On this beautiful Easter day, I found myself with the lack of something to write about. I thought about writing a post about Cracker Jacks or arguments I remembered having as a little kid or yet another post bemoaning my bad job.
And then yet another message to female college graduates became popular and I thought…hey, I’ll write about that.
If you have no idea what I’m talking about, I stumbled upon an article Yahoo! just published about Susan Patton, who is a 1977 Princeton graduate, and one of the first women to graduate from the Elite college. She caused a stir with her comments about how women should “find a husband before they graduate.” Here’s the complete letter.
Aside from the fact that the letter overall is pretty boring, I’d say the only difference between her advice and the other advice you end up hearing when you sit through graduation speeches is that it’s memorable. She is basically telling women to marry your intellectual equal. I’d say the reason she suggests to marry a guy before you graduate is that you are surrounded by more single guys in college than you are when you enter the work force (aka daily grind). I’m not saying I agree, but I’m just attempting to be the Devil’s advocate here.
The problem with this speech – and the other speech that about women leaning in that caused a stir – is that it’s pretty much the same advice I hear in any other college speech – forgettable with same lofty symbolism that goes above our heads. These two just added a twist to it of two people who decided to reach for that button called “hot” that most of us know how to avoid.
To be honest, I barely remember my college’s graduation speaker, except I do remember the woman up on the podium referenced Wikipedia as a reliable source. This did cause some laughter. At my high school graduation, I ended up hearing three of my peers give speeches referencing advice from the great Dr. Seuss.

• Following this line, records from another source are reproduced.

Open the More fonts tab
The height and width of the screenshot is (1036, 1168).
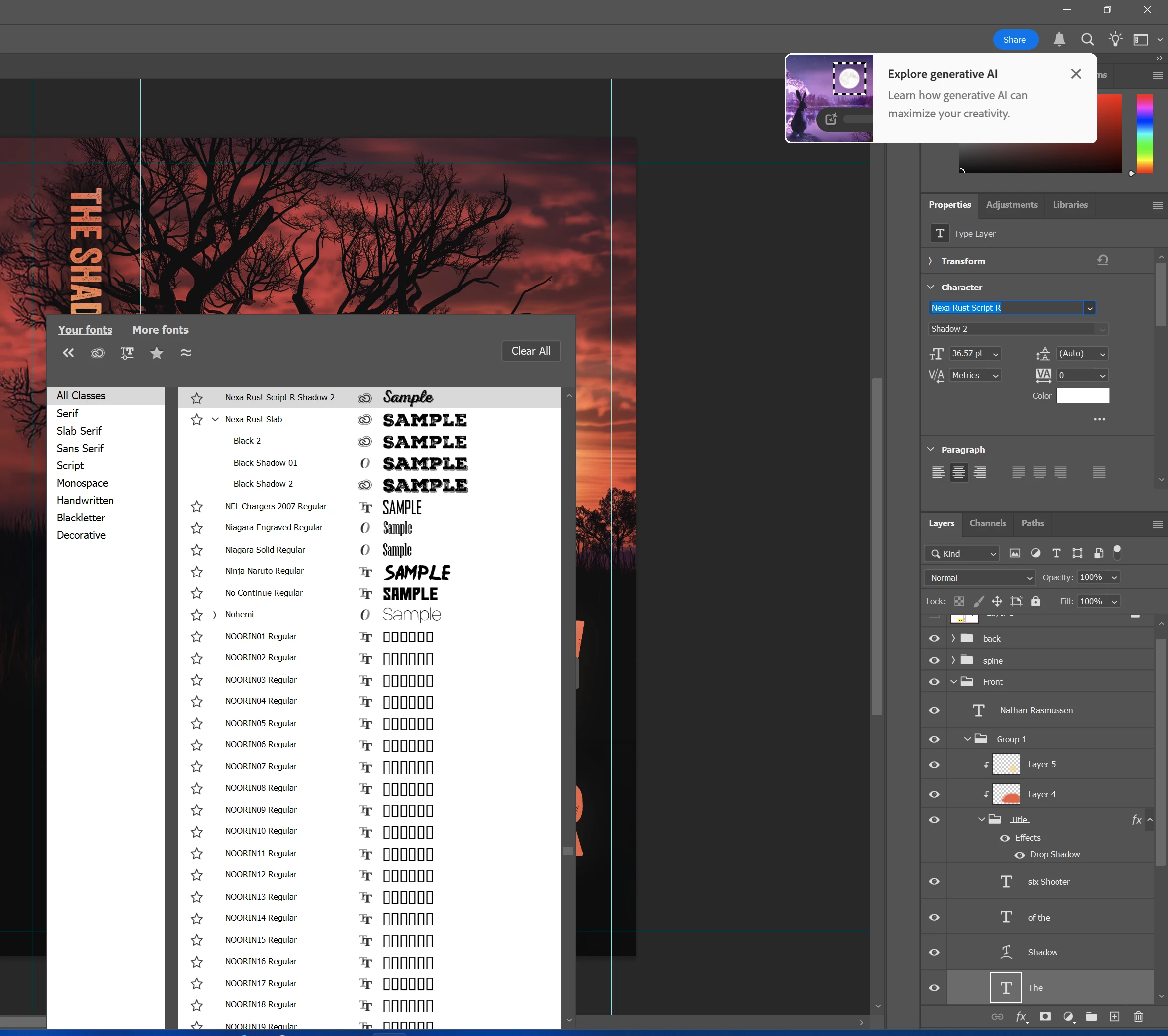tap(160, 330)
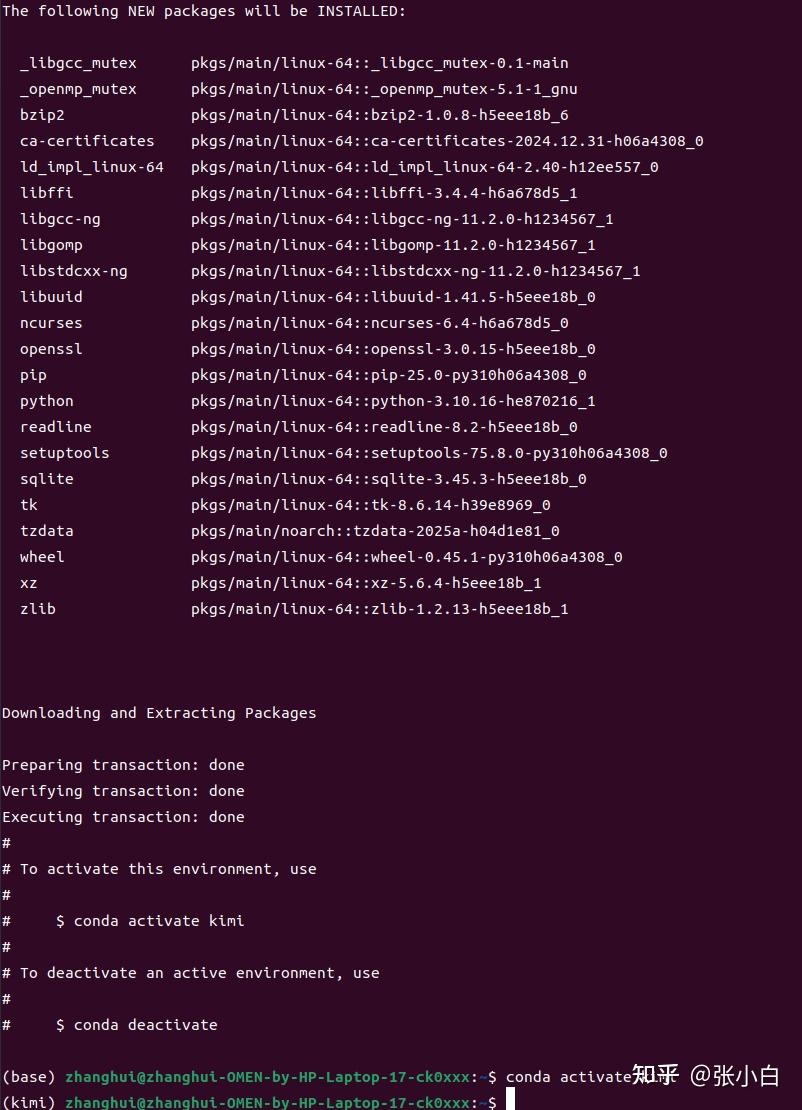Click the setuptools package name
Screen dimensions: 802x1110
[x=65, y=453]
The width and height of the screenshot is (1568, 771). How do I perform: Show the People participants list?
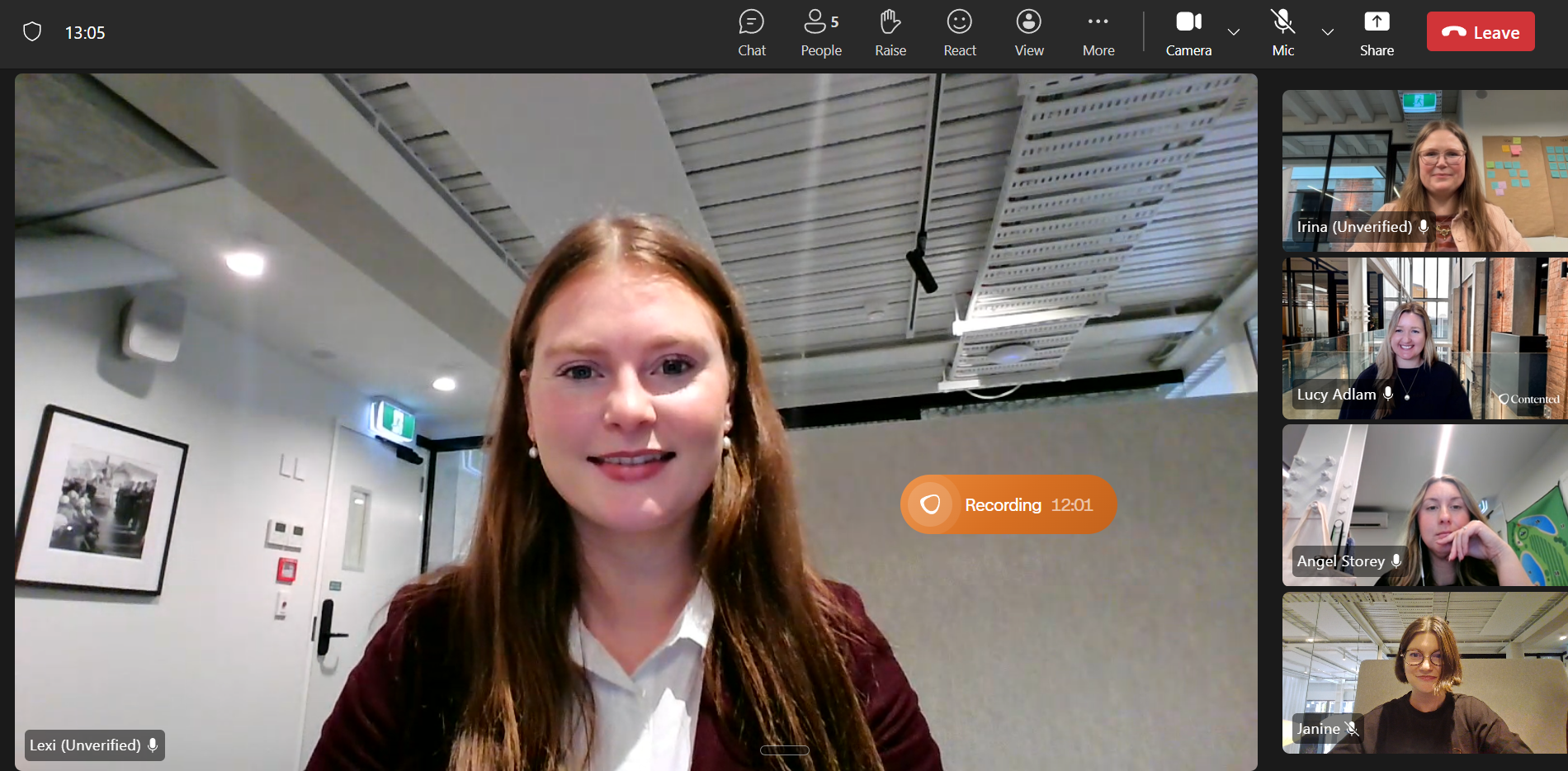click(821, 33)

Yet, the best college advice I’ve ever heard? That poem (turned song) Wear Sunscreen (written by Mary Schmich; song record by Baz Luhrmann). This wasn’t ever delivered to a graduating class directly, but it contains the best advice I ever heard.
If I could make any suggestion to colleges about finding people to deliver speeches, have a bunch of adults at any stage in their life…20s, 30s, 40s, 50s, 60s, 70s, 80s, etc. and have them go up on stage one at a time and talk about their regrets.
Have them be people who work at the local grocery store to the person who owns the nearby Fortune 500. Have them be people living pay check to pay check to a person living in a two story house. Have them be a student who graduated college the previous year to the 80 year old who never went to college at all. A woman with three kids to a woman who never had kids at all. A 30 year old who still lives in his parent’s house to a guy who never really had any family at all.
Ask these people to talk about their regrets and what they wished they had done differently.
And then, and only then, will the advice we give to college graduates be interesting, inspiring, and not really, really stupid.